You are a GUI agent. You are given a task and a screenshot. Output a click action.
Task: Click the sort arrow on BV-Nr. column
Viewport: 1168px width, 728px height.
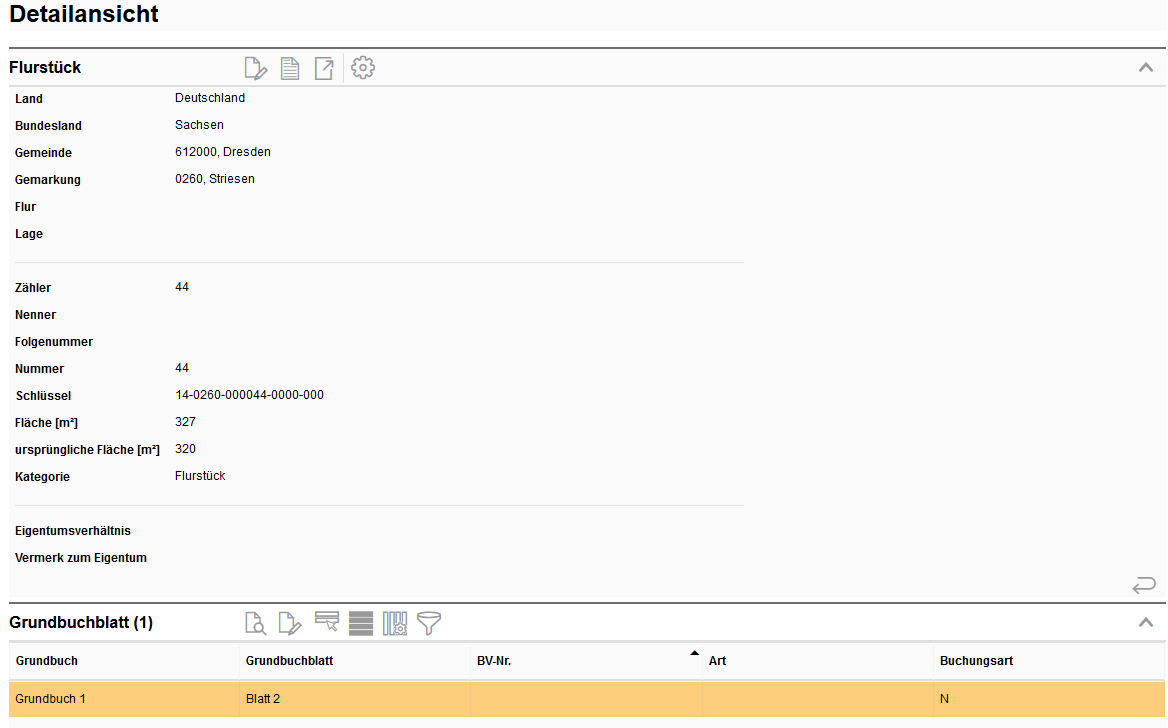coord(694,654)
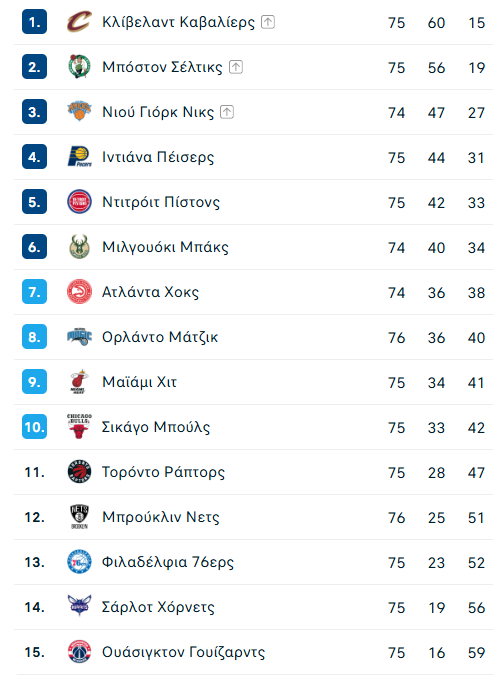Open the Φιλαδέλφια 76ερς team link
The width and height of the screenshot is (493, 676).
pos(168,562)
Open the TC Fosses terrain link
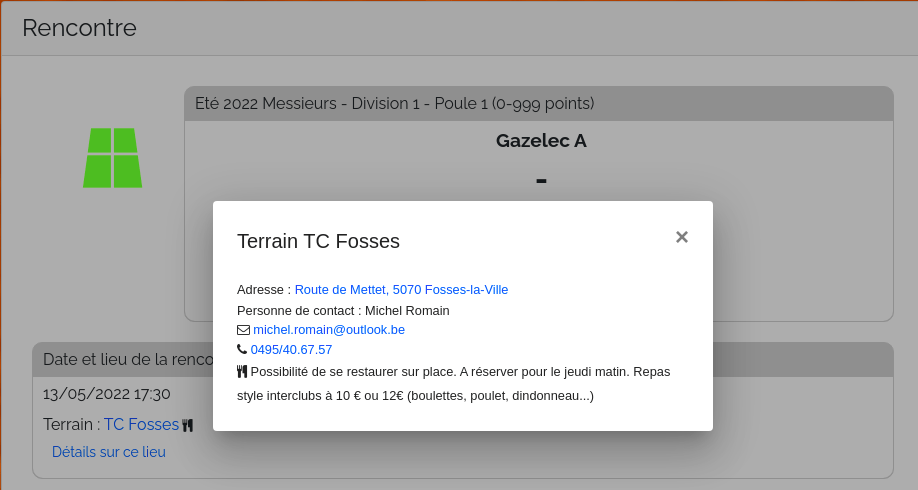This screenshot has width=918, height=490. click(x=141, y=425)
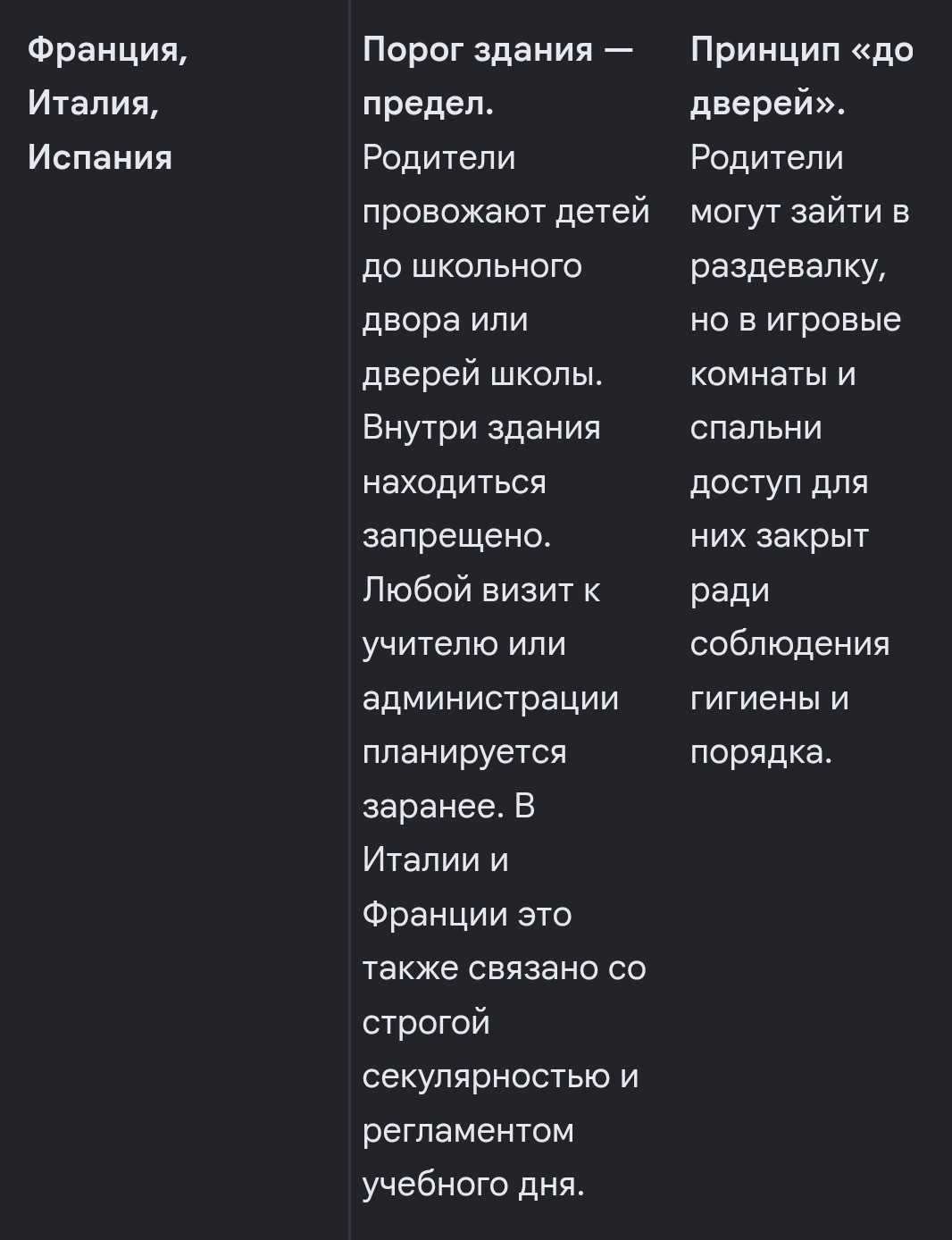Click the country cell 'Франция, Италия, Испания'
Viewport: 952px width, 1240px height.
click(x=107, y=104)
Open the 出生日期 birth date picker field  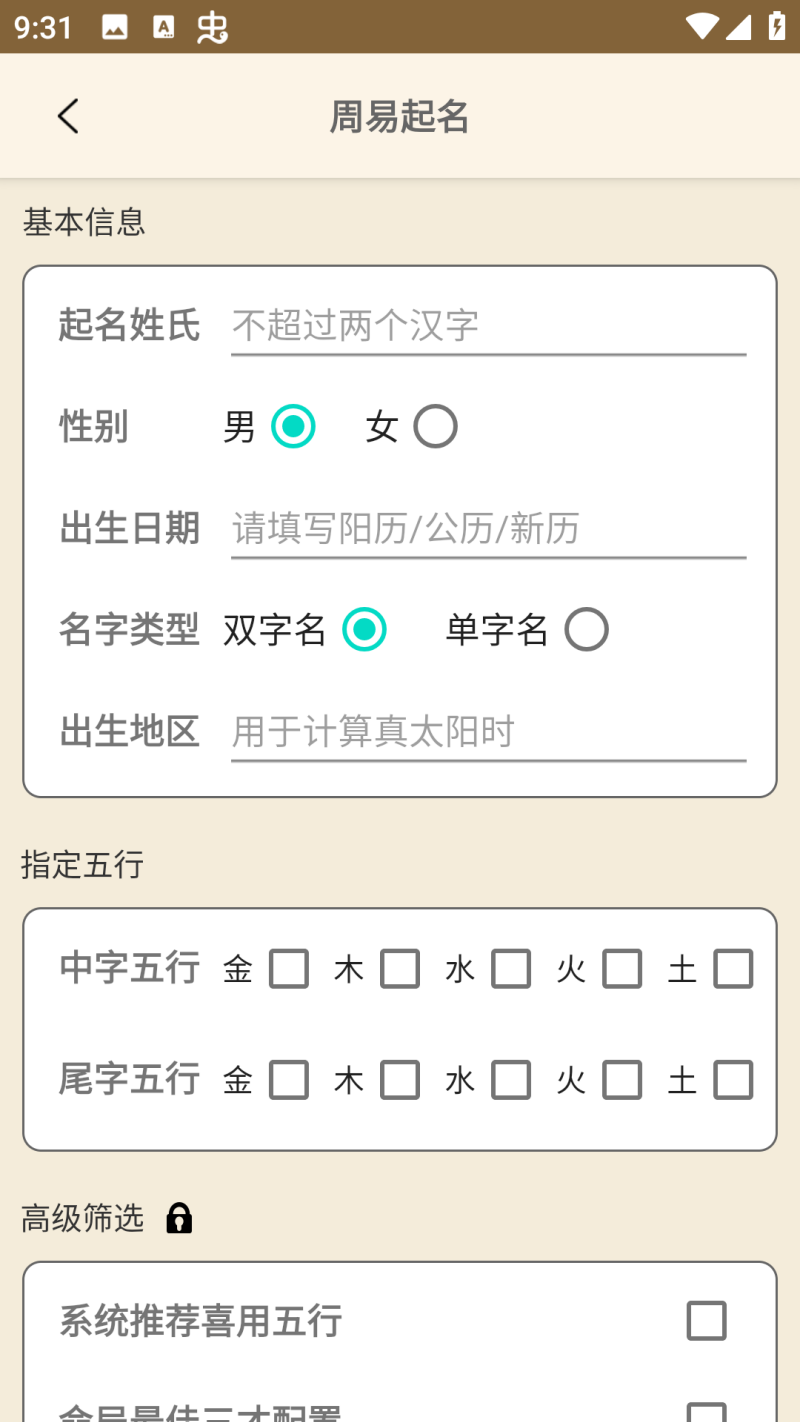click(x=488, y=529)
○ ○ ○ ○ ○ ○ ○
Exercise requirements →
Every line from the first through the one containing "Task: Click the sort arrow on BV-Nr. column" in the listing above must be given again exactly, with nothing else alongside.

Written response →
You are a GUI agent. You are given a task and a screenshot. Output a click action.
Task: Click the sort arrow on BV-Nr. column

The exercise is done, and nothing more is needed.